Source passage:

# Info on Finestrat please?



## emjeast (May 18, 2010)

Hi there, I am considering hiring a holiday house in Finestrat. I have never been to this part of Spain before and therefore do not know much about it, however, I do know that the nearest town is Benidorm.
Now, I am not the kind of person who is really into the tacky, Spanish towns that have been ruined by the British and so by staying in Finestrat will I still be in a nice area with other nice towns and beaches to visit?
Any advice would be great thanks!


----------



## djfwells (Sep 28, 2009)

The first thing to clarify is whether we are talking about "Finestrat" or "Cala de Finestrat" ...


----------



## emjeast (May 18, 2010)

djfwells said:


> The first thing to clarify is whether we are talking about "Finestrat" or "Cala de Finestrat" ...


Finestrat, the village just up into the mountains from Benidorm.


----------



## djfwells (Sep 28, 2009)

The Village of Finestrat is pleasant enough, just make sure it is not in the Urbanisation on the outskirts...


----------



## agua642 (May 24, 2009)

Finestrat is close to Brnidorm and nearly all English tho it is nice

Sent from my iPhone using ExpatForum


----------



## Manin_bcn (Jun 18, 2011)

emjeast said:


> Finestrat, the village just up into the mountains from Benidorm.


Oh Finestrat is lovely. Near towns: Altea/Albir/Denia/Calpe etc. and yes, Benidorm aka little Britain in Spain, is about 15km away. 

Very coastal ... some nice beaches ... try Villajoyosa ... gorgeous!


----------

Recorded data:
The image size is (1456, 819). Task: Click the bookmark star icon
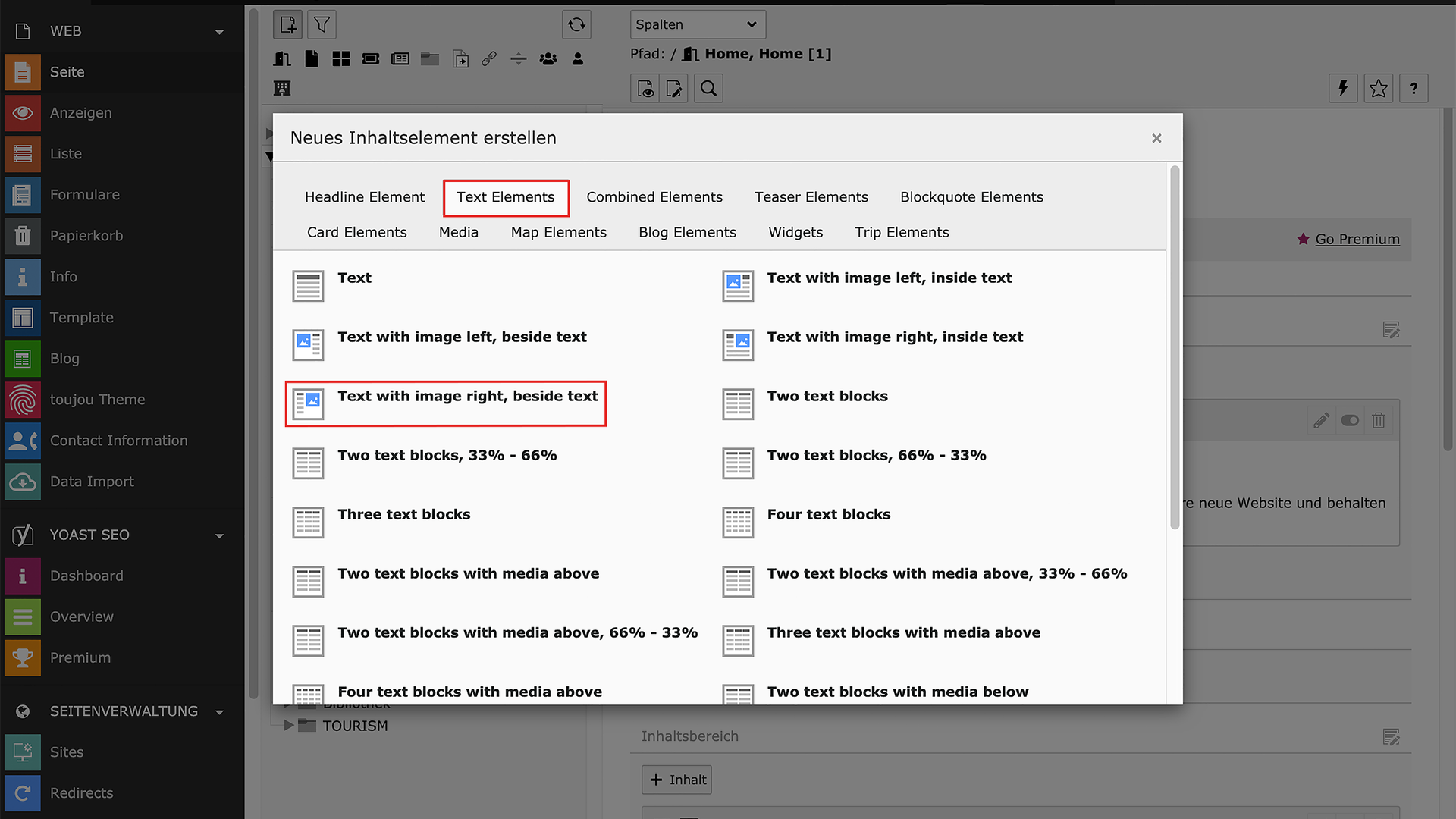point(1378,89)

Work instructions: Revise the stretch of the Finestrat thread from "# Info on Finestrat" through "beaches to visit?", putting "villa" wherever "holiday house" appears.

Completed task:
# Info on Finestrat please?



## emjeast (May 18, 2010)

Hi there, I am considering hiring a villa in Finestrat. I have never been to this part of Spain before and therefore do not know much about it, however, I do know that the nearest town is Benidorm.
Now, I am not the kind of person who is really into the tacky, Spanish towns that have been ruined by the British and so by staying in Finestrat will I still be in a nice area with other nice towns and beaches to visit?